Required task:
Copy out each of the entries below word for word.

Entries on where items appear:
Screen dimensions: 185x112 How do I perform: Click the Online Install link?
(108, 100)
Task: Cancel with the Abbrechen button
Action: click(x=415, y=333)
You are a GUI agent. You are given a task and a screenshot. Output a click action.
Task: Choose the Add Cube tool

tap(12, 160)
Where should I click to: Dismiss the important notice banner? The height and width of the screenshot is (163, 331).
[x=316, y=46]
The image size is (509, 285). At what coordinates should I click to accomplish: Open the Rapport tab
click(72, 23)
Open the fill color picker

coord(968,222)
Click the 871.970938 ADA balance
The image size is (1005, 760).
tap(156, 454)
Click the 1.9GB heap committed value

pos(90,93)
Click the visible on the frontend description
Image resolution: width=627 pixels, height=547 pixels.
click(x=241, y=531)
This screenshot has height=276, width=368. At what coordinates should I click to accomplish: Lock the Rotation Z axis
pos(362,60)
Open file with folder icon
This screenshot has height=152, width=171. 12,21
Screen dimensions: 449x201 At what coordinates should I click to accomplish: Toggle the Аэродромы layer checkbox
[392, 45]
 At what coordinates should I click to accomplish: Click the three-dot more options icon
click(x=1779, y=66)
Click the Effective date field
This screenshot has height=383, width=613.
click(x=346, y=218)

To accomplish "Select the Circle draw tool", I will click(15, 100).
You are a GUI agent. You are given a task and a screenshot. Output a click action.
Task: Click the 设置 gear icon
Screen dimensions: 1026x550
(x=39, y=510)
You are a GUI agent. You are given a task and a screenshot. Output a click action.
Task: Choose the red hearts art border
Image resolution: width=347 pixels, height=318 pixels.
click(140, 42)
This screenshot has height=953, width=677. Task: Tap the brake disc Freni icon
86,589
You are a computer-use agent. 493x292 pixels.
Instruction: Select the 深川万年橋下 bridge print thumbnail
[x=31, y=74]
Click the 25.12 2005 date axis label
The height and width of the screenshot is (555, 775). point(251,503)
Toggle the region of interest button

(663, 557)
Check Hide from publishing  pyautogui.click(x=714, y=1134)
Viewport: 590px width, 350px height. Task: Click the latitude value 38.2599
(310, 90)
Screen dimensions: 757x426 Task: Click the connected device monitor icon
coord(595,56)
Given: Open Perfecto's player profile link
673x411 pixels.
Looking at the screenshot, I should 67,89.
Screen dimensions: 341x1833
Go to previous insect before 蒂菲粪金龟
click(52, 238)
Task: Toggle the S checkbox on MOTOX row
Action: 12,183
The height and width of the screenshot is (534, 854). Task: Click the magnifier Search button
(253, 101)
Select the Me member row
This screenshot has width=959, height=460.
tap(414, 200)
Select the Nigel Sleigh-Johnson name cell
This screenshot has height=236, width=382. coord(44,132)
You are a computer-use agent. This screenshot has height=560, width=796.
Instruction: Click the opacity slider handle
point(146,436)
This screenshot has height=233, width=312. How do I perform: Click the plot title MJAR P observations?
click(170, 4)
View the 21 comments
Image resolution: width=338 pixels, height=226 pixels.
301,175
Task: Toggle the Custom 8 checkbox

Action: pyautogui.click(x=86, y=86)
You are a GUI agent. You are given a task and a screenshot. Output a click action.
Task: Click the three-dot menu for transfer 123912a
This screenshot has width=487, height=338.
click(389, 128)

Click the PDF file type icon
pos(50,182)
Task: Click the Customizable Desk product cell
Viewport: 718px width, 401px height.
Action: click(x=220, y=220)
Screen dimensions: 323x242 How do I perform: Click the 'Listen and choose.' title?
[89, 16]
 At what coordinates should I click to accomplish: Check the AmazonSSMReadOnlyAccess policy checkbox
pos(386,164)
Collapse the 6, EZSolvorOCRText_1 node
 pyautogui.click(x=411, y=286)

Complete answer:
Screen dimensions: 185x112 How do I perform: Click the Online Install link?
(108, 100)
Task: Cancel with the Abbrechen button
Action: click(x=415, y=333)
You are a GUI agent. You are given a task and a screenshot. Output a click action.
Task: Choose the Add Cube tool

tap(12, 160)
Where should I click to: Dismiss the important notice banner? The height and width of the screenshot is (163, 331).
[x=316, y=46]
The image size is (509, 285). At what coordinates should I click to accomplish: Open the Rapport tab
click(72, 23)
Open the fill color picker

coord(968,222)
Click the 871.970938 ADA balance
The image size is (1005, 760).
tap(156, 454)
Click the 1.9GB heap committed value

pos(90,93)
Click the visible on the frontend description
Image resolution: width=627 pixels, height=547 pixels.
click(x=241, y=531)
This screenshot has height=276, width=368. At what coordinates should I click to accomplish: Lock the Rotation Z axis
pos(362,60)
Open file with folder icon
This screenshot has height=152, width=171. 12,21
Screen dimensions: 449x201 At what coordinates should I click to accomplish: Toggle the Аэродромы layer checkbox
[392, 45]
 At what coordinates should I click to accomplish: Click the three-dot more options icon
click(x=1779, y=66)
Click the Effective date field
This screenshot has height=383, width=613.
click(x=346, y=218)

To accomplish "Select the Circle draw tool", I will click(15, 100).
You are a GUI agent. You are given a task and a screenshot. Output a click action.
Task: Click the 设置 gear icon
Screen dimensions: 1026x550
(x=39, y=510)
You are a GUI agent. You are given a task and a screenshot. Output a click action.
Task: Choose the red hearts art border
Image resolution: width=347 pixels, height=318 pixels.
click(140, 42)
This screenshot has height=953, width=677. Task: Tap the brake disc Freni icon
86,589
You are a computer-use agent. 493x292 pixels.
Instruction: Select the 深川万年橋下 bridge print thumbnail
[x=31, y=74]
Click the 25.12 2005 date axis label
The height and width of the screenshot is (555, 775). point(251,503)
Toggle the region of interest button

(663, 557)
Check Hide from publishing  pyautogui.click(x=714, y=1134)
Viewport: 590px width, 350px height. Task: Click the latitude value 38.2599
(310, 90)
Screen dimensions: 757x426 Task: Click the connected device monitor icon
coord(595,56)
Given: Open Perfecto's player profile link
673x411 pixels.
Looking at the screenshot, I should 67,89.
Screen dimensions: 341x1833
Go to previous insect before 蒂菲粪金龟
click(52, 238)
Task: Toggle the S checkbox on MOTOX row
Action: 12,183
The height and width of the screenshot is (534, 854). Task: Click the magnifier Search button
(253, 101)
Select the Me member row
This screenshot has width=959, height=460.
tap(414, 200)
Select the Nigel Sleigh-Johnson name cell
This screenshot has height=236, width=382. coord(44,132)
You are a computer-use agent. This screenshot has height=560, width=796.
Instruction: Click the opacity slider handle
point(146,436)
This screenshot has height=233, width=312. How do I perform: Click the plot title MJAR P observations?
click(170, 4)
View the 21 comments
Image resolution: width=338 pixels, height=226 pixels.
301,175
Task: Toggle the Custom 8 checkbox

Action: pyautogui.click(x=86, y=86)
You are a GUI agent. You are given a task and a screenshot. Output a click action.
Task: Click the three-dot menu for transfer 123912a
This screenshot has width=487, height=338.
click(389, 128)

Click the PDF file type icon
pos(50,182)
Task: Click the Customizable Desk product cell
Viewport: 718px width, 401px height.
Action: click(x=220, y=220)
Screen dimensions: 323x242 How do I perform: Click the 'Listen and choose.' title?
[89, 16]
 At what coordinates should I click to accomplish: Check the AmazonSSMReadOnlyAccess policy checkbox
pos(386,164)
Collapse the 6, EZSolvorOCRText_1 node
 pyautogui.click(x=411, y=286)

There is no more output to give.